Er ist ein Rockstar und erobert alle Herzen – doch an ihr könnte er sich die Finger verbrennen …
Als Dee Dawson das erste Mal auf den sexy Gitarristen Joel der Band The Last Ones To Know trifft, weiß sie eines ganz genau: Auch ihn wird sie in kürzester Zeit um den Finger gewickelt haben! Schließlich konnte ihr noch nie ein Mann lange widerstehen. Aber in Joel hat sie ihr Gegenstück gefunden, denn auch er hat den Ruf, nichts anbrennen zu lassen. Zwischen ihnen sprühen sofort die Funken – in jeder Hinsicht, denn beide haben ihren ganz eigenen Kopf und klare Ansichten, was sie von festen Beziehungen halten. Und doch muss sich Dee bald eingestehen, dass sie mehr sein will, als nur Joels Affäre …

Meine Meinung:

Auch der zweite Band hat mir an sich gut gefallen, kam aber für mich nicht an Teil 1 heran. Die Story fand ich süß, das Setting, die lieben Freunde, aber der Witz, die Spannung - mir fehlte das Prickeln aus dem ersten Teil.

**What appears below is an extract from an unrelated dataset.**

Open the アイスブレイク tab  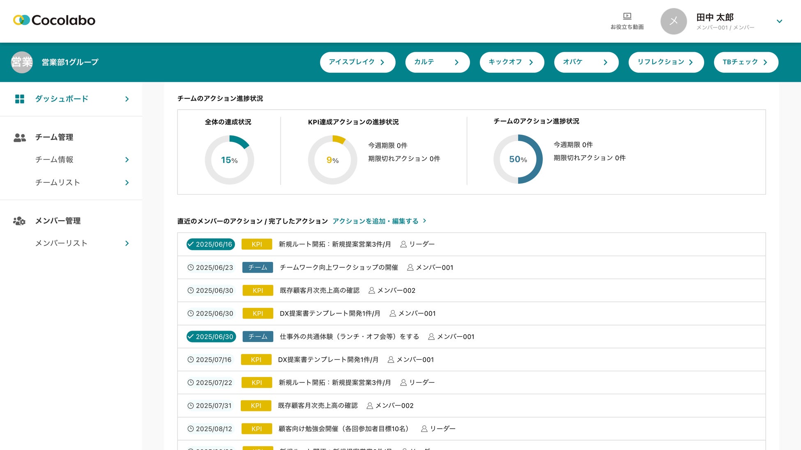point(357,62)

Auch bin ich leider nicht so richtig mit Joel warm geworden.


Dees Mutter hat ihren Vater verlassen, als sie 11 Jahre alt war. Seitdem glaubt sie nicht mehr an die Liebe - nicht für sich. Alles ist vergänglich, jeder kann jeden verraten, Liebe ist Schmerz. Genau das möchte sie um jeden Preis vermeiden.
Dee hat viele Dates, einen One-night-stand nach dem anderen, hat Spaß mit den Jungs und alles ist gut, weil sie keine Gefühle dabei hat. Doch bei Joel ist es plötzlich anders! Er will sie - mit allem was dazu gehört und stößt dabei auf eine beträchtliche Mauer.
Ich konnte Dee auf der einen Seite sehr gut verstehen, auf der anderen Seite finde ich es immer ein bisschen albern, weil sie sich selbst ihr Glück verwehrt und auch leidet, genauso wie wenn sie die Zeit genießt und wenn sie verlassen wird, dann trauert. Es ist doch alles schon zu spät, bevor sie ihre Schotten hochzieht - doch ich mochte ihre quirlige lebendige Art. Sie ist durch und durch ein Mädchen, liebt Glitzernagellack, die Farbe lila und High Heels.
Obwohl sie sonst vor Selbstvertrauen strahlt und genau weiß, welche Macht und Aura sie auf das männliche Geschlecht ausübt, so vertraut sie doch nicht ganz ihren eigenen tollen Fähigkeiten.
Wir begleiten Dee nicht nur auf ihrer Reise zur großen Liebe, sondern auch in ihrer Selbstfindungsphase - ist das Studium das richtige für sie? Kann sie aus ihrem Hobby, dem Designen etwas zaubern?

Joel ist ziemlich mies. Also ja, zwischendurch fand ich ihn echt sympathisch, aber eigentlich mag ich ihn trotzdem nicht. Am Ende hat er eine Aktion vom Stapel gelassen - ich hätte ihn dafür verhauen, da hilft sein kleines Geschenk am Ende für mich auch nichts mehr. Das wäre zu einfach gewesen. Wenn man jemanden wirklich liebt, dann tut man nicht so etwas - ist meine Meinung.

Trotzdem habe ich mich die ganze Zeit gut unterhalten gefühlt. Die Band, Adam und Rowan - sie alle sind ein tolles Team.
Die Spannung hat mir dieses Mal, wie schon oben geschrieben gefehlt. Da fehlte der Pepp, denn der Ausgang der Geschichte ist von Anfang an klar und auch die überraschenden Wendungen blieben für mich leider aus. Es kann aber auch daran liegen, dass so ein Thema schon viel zu oft behandelt wurde, ich zu oft gelesen habe, und es immer mehr oder weniger nach dem gleichem Schema abläuft.
Dennoch freue ich mich schon sehr auf Band 3 und bin nach wie vor begeistert von dieser neuen Rockstar-Reihe.

Fazit:

Rock my Body hat mir gut gefallen, kommt jedoch nicht an Band 1 heran.